Au Burkina Faso voisin, Philippe Ki, de l’ONG Afrique verte, décrit également une situation alarmante dans les provinces du Nord : « Le sac de mil dépasse les 19 000 F CFA à Gorom-Gorom, la mare de Dori est à sec et les éleveurs bradent leur bétail à moitié prix. » Le gouvernement a donc décidé de vendre à prix modéré 10 000 tonnes de mil dans les zones les plus affectées.
Les populations des provinces de Tillaberi, Tahoua, Maradi, Zinder et Diffa au Niger sont confrontées à une disette importante : d’après le PAM, 2,5 millions de personnes se trouvent dans une situation d’extrême vulnérabilité alors que le déficit de la dernière campagne céréalière est estimé à 223 448 tonnes. Le sac de mil de 100 kg dépasse 23 000 F CFA sur certains marchés, et les ruptures d’approvisionnement sont fréquentes. Les populations quittent les villages, à la recherche de nourriture, mais aussi de pâturages pour les troupeaux. Des familles entières ont pris la route pour Niamey dès le mois d’octobre.

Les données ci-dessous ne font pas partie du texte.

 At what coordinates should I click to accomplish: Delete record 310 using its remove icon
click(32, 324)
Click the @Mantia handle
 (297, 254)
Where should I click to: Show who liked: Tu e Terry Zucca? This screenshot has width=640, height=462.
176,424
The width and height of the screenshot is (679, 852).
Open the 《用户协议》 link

Ceux qui restent doivent se contenter de peu, constitué au mieux de farine de manioc, au pire d’une amande extraite d’une plante sauvage et réduite en bouillie, la Boscia senegalensis. Le taux de malnutrition aiguë atteint 13 % : il faut remonter à 1998 et 1992 pour retrouver des chiffres comparables. Le gouvernement nigérien a prévu de céder 67 000 tonnes de mil à 10 000 F CFA le sac de 100 kg, pour parer au plus pressé, mais aussi pour tenter de provoquer une baisse des prix. Le réseau des banques céréalières va être renforcé et une opération « vivres contre travail » a été lancée pour offrir aux paysans des moyens de subsistance, afin qu’ils puissent retourner aux champs et préparer la prochaine saison avec des semences et du fourrage livrés gratuitement dans les zones les plus touchées. Coût total de ce dispositif : 21,8 milliards de F CFA, mais les contributions des bailleurs de fonds n’ont pas dépassé 3,35 milliards.

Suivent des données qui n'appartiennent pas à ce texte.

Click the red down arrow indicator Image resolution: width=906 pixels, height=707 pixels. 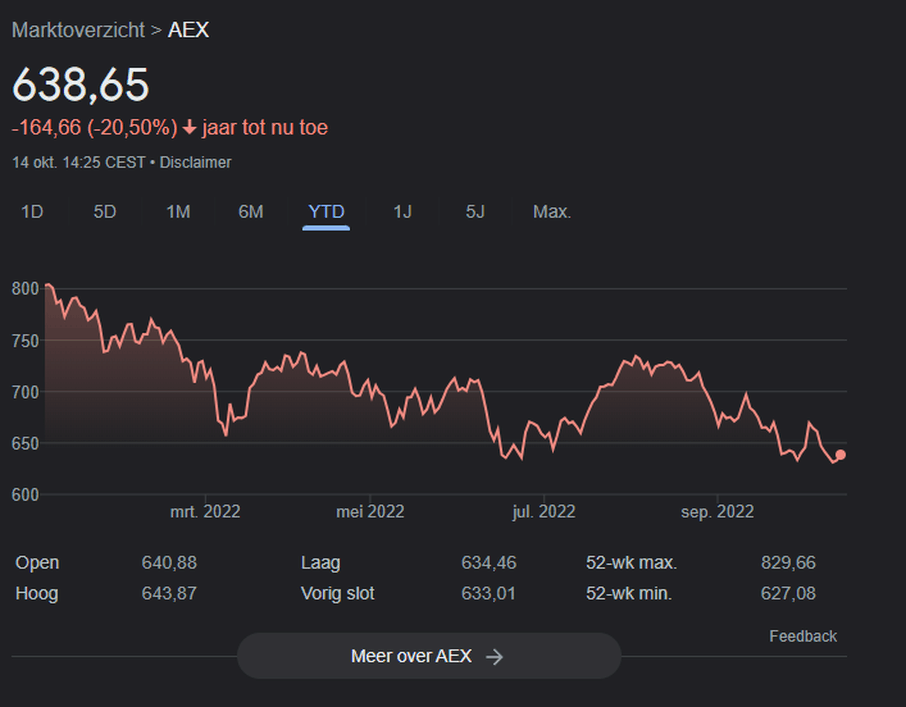tap(189, 128)
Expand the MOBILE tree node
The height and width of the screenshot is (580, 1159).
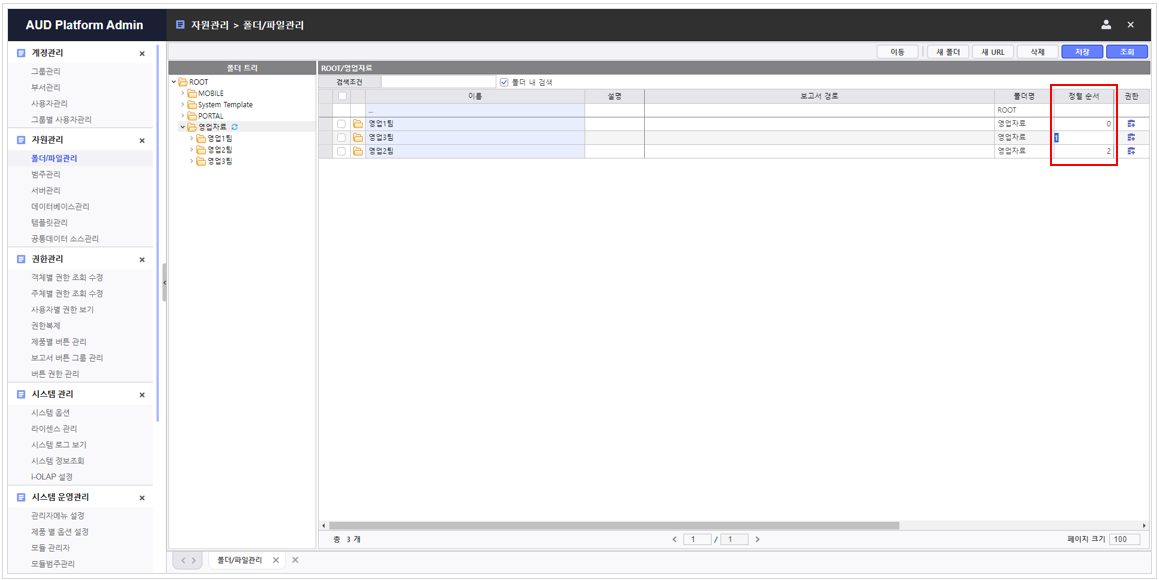pos(182,93)
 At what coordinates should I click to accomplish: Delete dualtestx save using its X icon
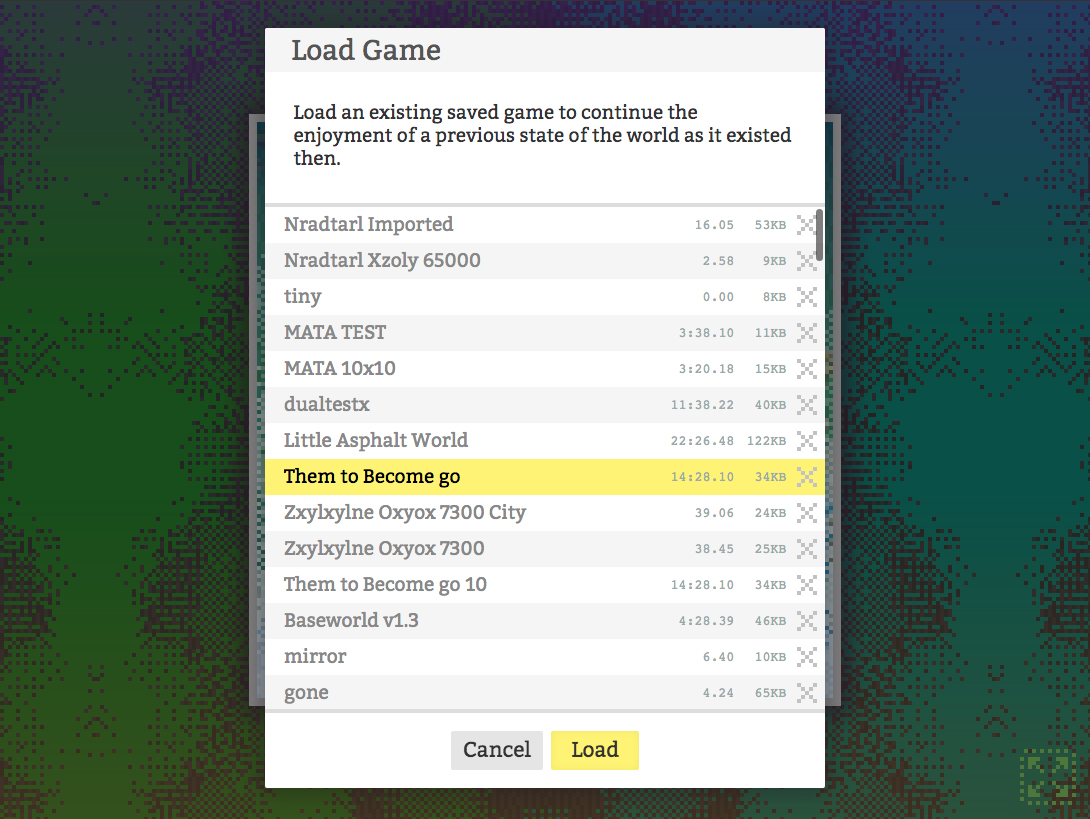point(806,405)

La responsabilité de la communauté internationale est pourtant engagée, estime Philippe Ki, d’Afrique verte. Depuis une vingtaine d’années, pour répondre aux injonctions des institutions de Bretton Woods, les filières céréalières ont été libéralisées dans le cadre des plans d’ajustement structurel. Justifiée ou non par la mauvaise gouvernance, cette libéralisation a, quoi qu’il en soit, déréglé les circuits de production et d’approvisionnement des céréales qui sont livrés aux seules lois du marché. Les importations de riz asiatique et américain sont en forte augmentation pour subvenir aux besoins d’une population sahélienne toujours plus importante en raison de l’essor démographique. Aujourd’hui, les États ne peuvent plus fixer de prix plafonds, et rien n’empêche un commerçant de retenir une partie de son stock pour attendre une hausse inévitable des cours ni d’aller revendre sa marchandise au plus offrant. Sur fond de sécheresse et d’attaque acridienne, les mouvements spéculatifs s’en donnent à coeur joie.